Başbakan Erdoğan’ın özellikle bir dönem Büyükşehir Belediye  Başkanlığını yaptığı İstanbul için bazılarına göre  “muhteşem” bazılarına göre ise  “çılgın” projeleri var. Mesela Karadeniz’e kanal açma, Çamlıca tepesine Osmanlı mimarisi tarzında Selimiye veya Süleymaniye camileri gibi herhalde adı ‘Recebiye’ olacak dört minareli bir cami inşa etmek.
Önce Osmanlı özentisi tartışılmalı.
Yüksek Mimar Şehir Planlama Uzmanı, birçok projelere imza atan bu arada Ankara’daki MHP Genel Merkezi’nin de mimarı 1973’te İTÜ Mimarlık Fakültesi’nden mezun olmuş, Ord. Prof. Emin Onat Hocanın gözde öğrencisi, bir aralık İstanbul Belediye Başkanlığına da aday olmuş fakat seçilemeyen, birçok uluslararası ödüller kazanan Prof. Dr. Ahmet Vefik Alp,  “500 yıldır Sinan camilerini kopyalıyoruz” diyor. Onun tezi, Taksim’de inanç külliyesi projesinde olduğu gibi çağdaş camiler yapmak.
Fakat Erdoğan’ın Çamlıca projesi üslubuyla Osmanlı özentisi şanına uygun.
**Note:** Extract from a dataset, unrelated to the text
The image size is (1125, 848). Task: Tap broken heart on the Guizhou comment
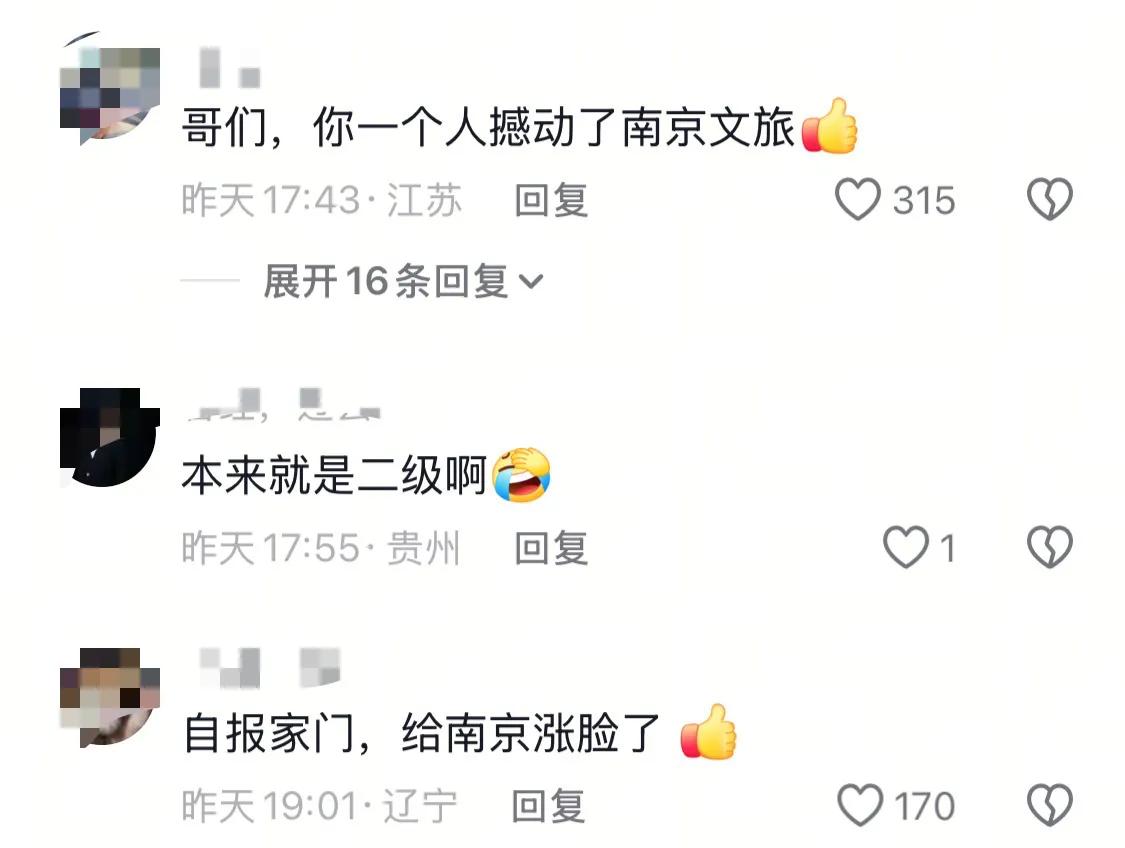1050,547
Hem bu caminin yeri yerleşim olmayan bölgede olmauş, cemaat var imiş yok imiş ne gam... Şehir planlamasına ters olsa yerleşime açılır, cemaat sonradan gelir ve tabii arsa spekülatörlerinin inşaat çabaları da yan cebe...
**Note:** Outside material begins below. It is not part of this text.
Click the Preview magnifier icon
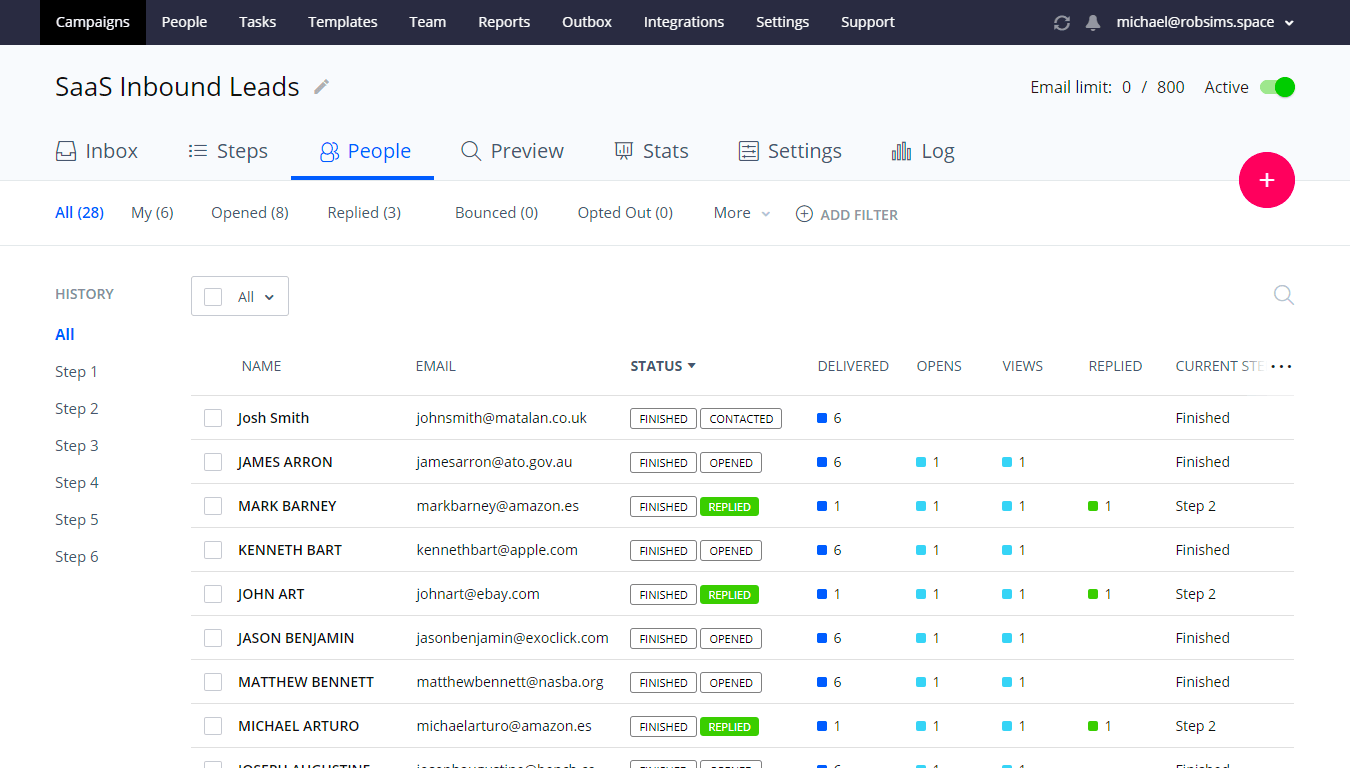This screenshot has height=768, width=1350. pos(470,150)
Alp der ki, “Bir mucize olsa da Ser Mimaran-ı Cihan Koca Sinan mezarından çıkıp yeni bir anıt cami çizse, hiç şüphesizdir ki bu yeni eseri eski camilerine benzemeyecektir.”
 Sırası gelmişken mimaride çağdaşlaşma akımının öncüsü Yüksek mimar merhum Vedat Dalokay’ı da analım
 Minareleri füzeye benziyor hastalıklı varsayımı ile temelleri dinamitlenerek yapımından vazgeçilen Kocatepe Camii projesi ve Pakistan, İslamabad Kral Faysal Camii ile bu sihirli sentezi ustaca başarabilmiştir.
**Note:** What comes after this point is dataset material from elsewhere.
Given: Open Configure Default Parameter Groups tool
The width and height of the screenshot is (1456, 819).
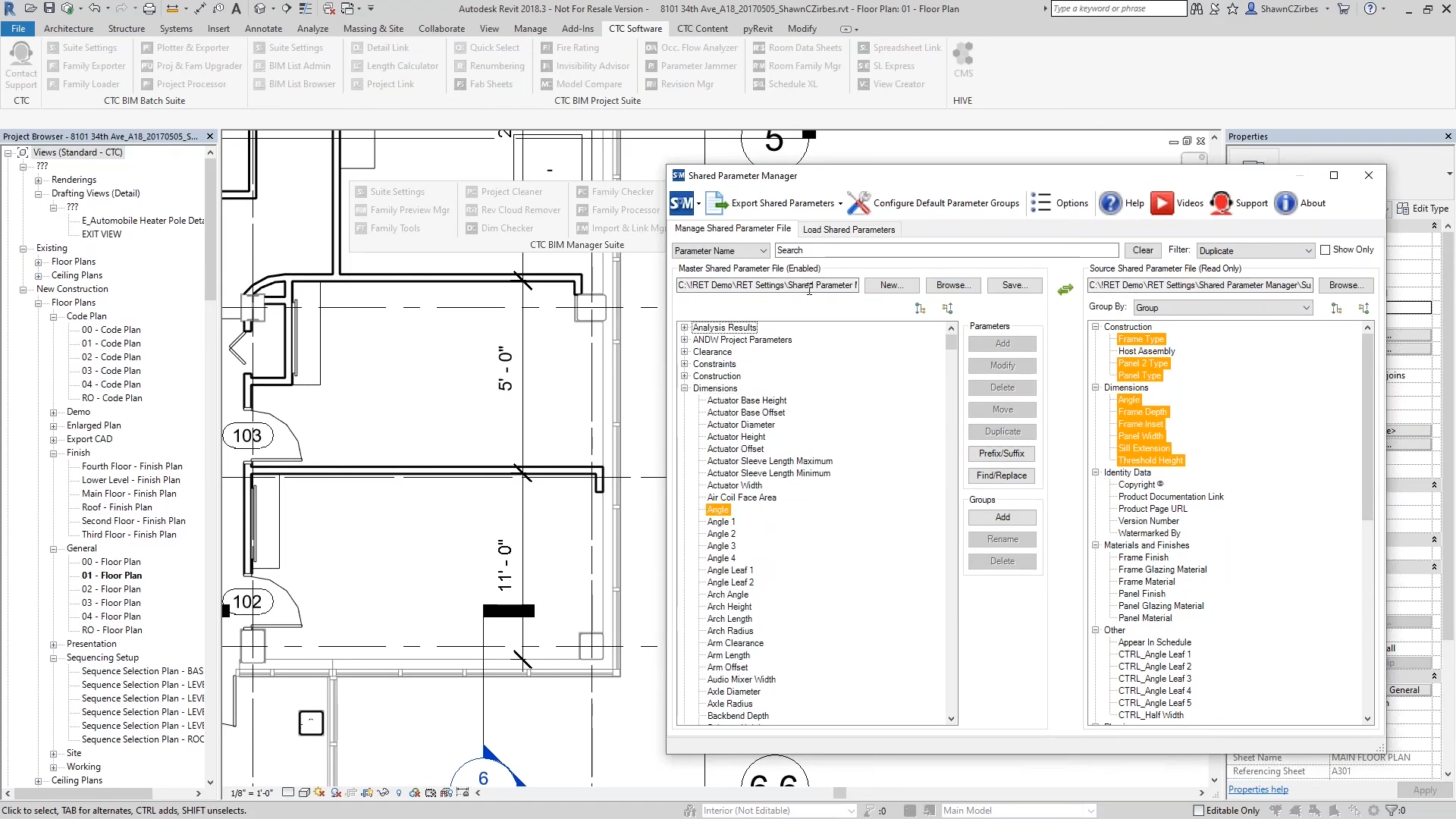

Caminin yapılacağı tepede şimdi İstanbul yöresine yayın hizmeti veren TV antenleri var. Ahmet Vefik Alp düşünmüş, orası için modern bir TV anten projesini de çizmiş...

***

İstanbul Belediye Meclisi, Suudi Kralı Abdullah’ın 1984’te satın aldığı Sevda Tepesi’ne inşaat yapmasına izin verdi.
Kent Bilimci  Ahmet Vefik Alp daha önce Kral’a açık bir mektup yazmış, “Majesteleri, yatırımlarınızı İstanbul dışına alabilir misiniz”  diye sormuştu.
Mektup aynen şöyle,  “Boğaziçi’nin nadide alanı Sevda Tepesi zaten zat-ı alinizin. Bence İstanbul sınırları içine yatırım yapmayın Kral Hazretleri. Eminim siz devasa muhteşem eserler yaparsınız. Şehir daha da yüklenir, siz de biz de içinde toptan boğuluruz. Kentin dışında çok güzel alanlarımız var. Mesela projelerini çizdiğim ancak 50 milyon dolar harcandıktan sonra yarım bırakılan Muallimköy’de TC Gebze Yüksek Teknoloji Enstitüsü bölgesi biçilmiş kaftan...TÜBİTAK’ın doğusu, 3.8 milyon metrekare E-5 (D-100), TEM’in hemen kenarından İzmit Körfezi kıyılarına kadar iniyor. Körfez Köprüsü burada inşa ediliyor. İzmir-Ankara-İstanbul akslarının kesişme noktası. Türkiye’nin kavşağı.
Hazretlerinize burayı tavsiye etmek isterim; Aman, İstanbul’dan uzak duralım Kral Hazretleri...!”     

***

İstanbul’da ana köprüler tamirde. Başbakan dünyanın öbür ucunda gezide. Onun oralarda 1 saatte gittiği yerlere İstanbul’da saatlerce gidilemiyor. Alp, sıkıntıdan öte bu rezalet konusunda;  “Boğaziçi köprüsü, denizaltı yüzer tüp ile yedeklenmelidir. Yıllar önce tasarladım, yazdım. Dikkate alınsaydı bugün İstanbullular perişan olmazdı. Bu sefaleti hak etmiyoruz”  diyor.